◆ **To be done**: Format the entries, starting at the line containing "Task: Pick the" and ending at the last entry, as a two-column CSV with the columns entry_text and answer. Give one row per entry, put each value in a single quoted field with line breaks replaced by spaces, and leave out the pictures.

===== Data to process

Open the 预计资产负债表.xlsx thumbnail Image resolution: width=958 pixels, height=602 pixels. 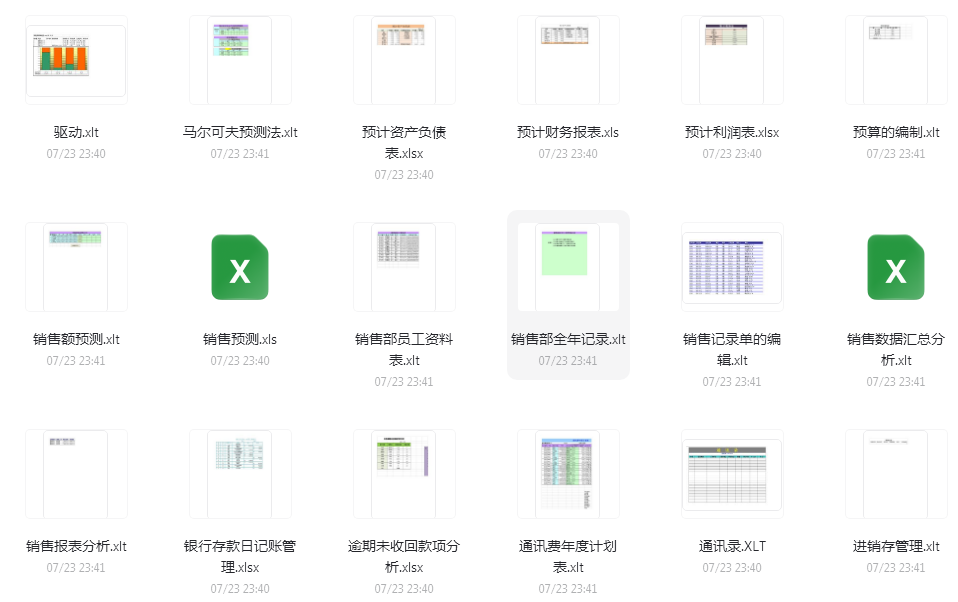pos(403,60)
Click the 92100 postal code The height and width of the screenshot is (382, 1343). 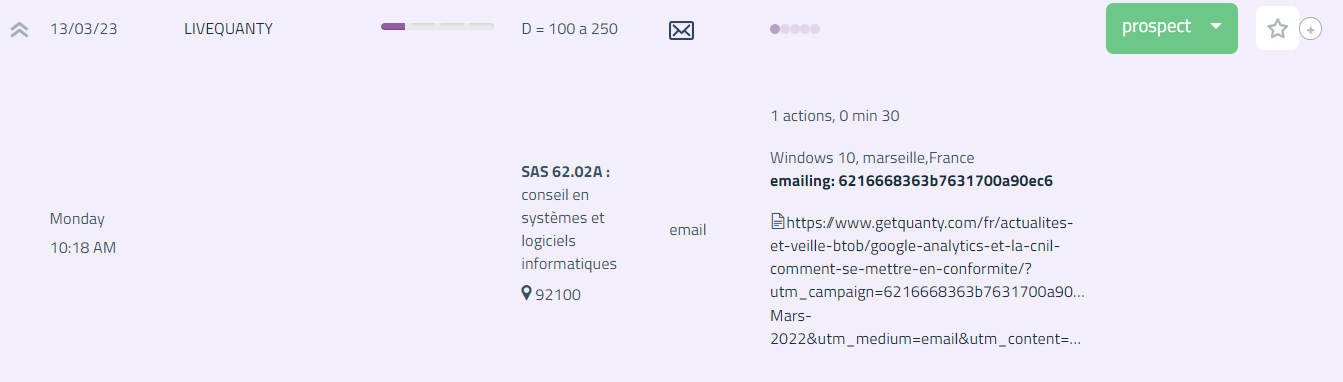tap(558, 295)
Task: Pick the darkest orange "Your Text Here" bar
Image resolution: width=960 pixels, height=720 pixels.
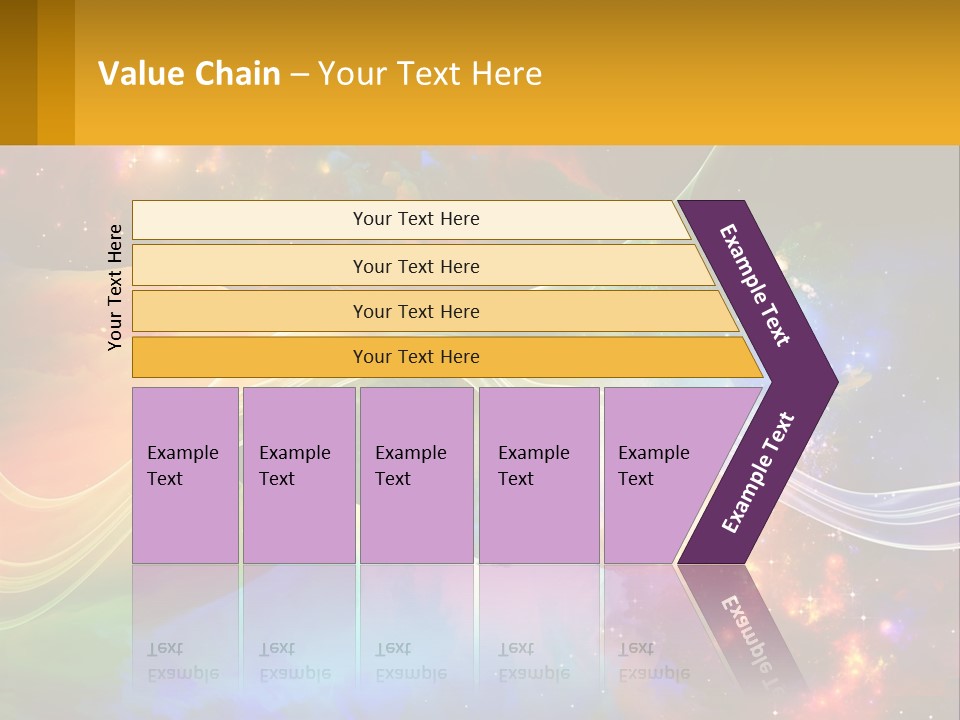Action: (415, 357)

==========

◆ **Reply to the task**:
entry_text,answer
"Task: Pick the darkest orange ""Your Text Here"" bar Image resolution: width=960 pixels, height=720 pixels.","Action: (415, 357)"